J'ai apprécié cette lecture, rapide mais pas facile. La préface de
Boris Cyrulnik illustre bien le sujet sensible : "ces voyages ne sont pas des explorations difficiles et épanouissantes, ce sont des pertes irrémédiables". J'ai eu connaissance par des traductions que j'ai faites de la revue Nature du vécu traumatique des migrants, notamment les jeunes ; j'ai conscience aussi, comme le dit
Marie-Françoise Colombani que, quoi qu'on en pense, on pourra de moins en moins empêcher ces mouvements migratoires à l'avenir.
Si une chose doit être sûre, au travers des témoignages de ces jeunes, c'est qu'on ne se lance pas dans ce périple pour des raisons fantaisistes, ni pour l'appel d'un Eldorado où l'on s'enrichirait facilement. Certes, ces enfants à 13 ou 15 ans ne savaient pas grand-chose de l'Europe, souvent même ils s'engageaient dans le départ sans savoir où ils iraient, par concours de circonstances, et toujours pour fuir une situation bien plus dure, où ils n'auraient sans doute pas fait long feu.

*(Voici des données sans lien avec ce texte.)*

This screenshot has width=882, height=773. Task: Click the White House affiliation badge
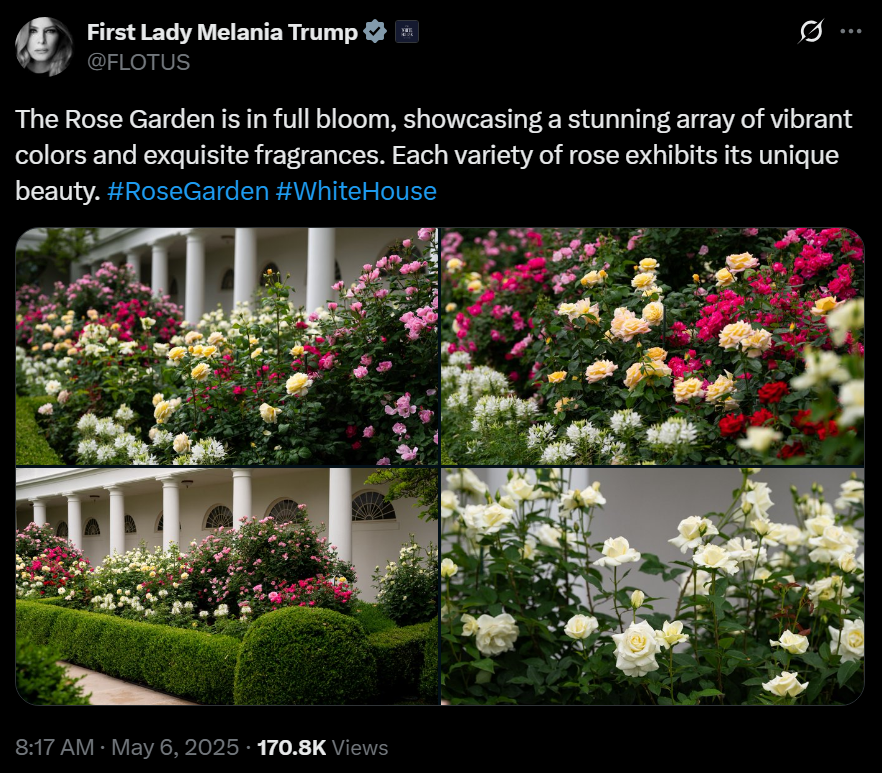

Ils sont 13 jeunes, 3 filles et 10 garçons, provenant essentiellement de pays d'Afrique, ou d'Egypte et d'Afghanistan pour deux d'entre eux. Ce sont des pays où ils connaissaient la guerre, l'extrême pauvreté ; ils ont souvent perdu leur père et leur situation a dégénéré ensuite - manque de ressources, arrêt de l'école pour travailler, exploitation par leur famille. Les filles ont fui le mariage forcé, l'excision à l'âge adulte pour l'une. On voit bien en filigrane la condition des femmes, les mères, et c'est poignant. Parfois elles ont aidé et encouragé leur enfant à partir, souvent ils ont dû fuir sans la prévenir, et elle n'a eu des nouvelles que longtemps après. J'ai eu le coeur serré en me disant que si la proportion de filles était aussi faible, c'est qu'elles sont davantage prisonnières dans leur pays, sans même cette option de se sauver.
Ces enfants ont tout traversé, dans des conditions dantesques : le désert, les flots où nombre de gens se noyaient autour d'eux, les camps de réfugiés, quand ce n'est pas les mauvais traitements, le viol... Ils ont affronté la violence, le vol de leurs maigres ressources, le travail "gratuit" pour pouvoir s'embarquer. Certains, handicapés, ont dû dépasser leurs forces ; ils ont tous fait preuve d'un courage et d'une résilience hors du commun. C'est moi qui le dis, parce qu'eux n'évoquent que leur chance, leur espoir de s'insérer, d'avoir leurs papiers, et de pouvoir aider un peu leur famille en envoyant de l'argent. Je pense qu'on imagine, on s'informe, on se représente les conditions de vie des migrants, mais il reste difficile pour beaucoup de vraiment ressentir ce qu'ils traversent, se projeter à leur place. Peut-être un livre comme celui-ci pourra-t-il aider, mais peut-être aussi fera-t-il simplement plus souffrir d'impuissance et d'angoisse un jeune public déjà affecté par les conditions qui nous entourent.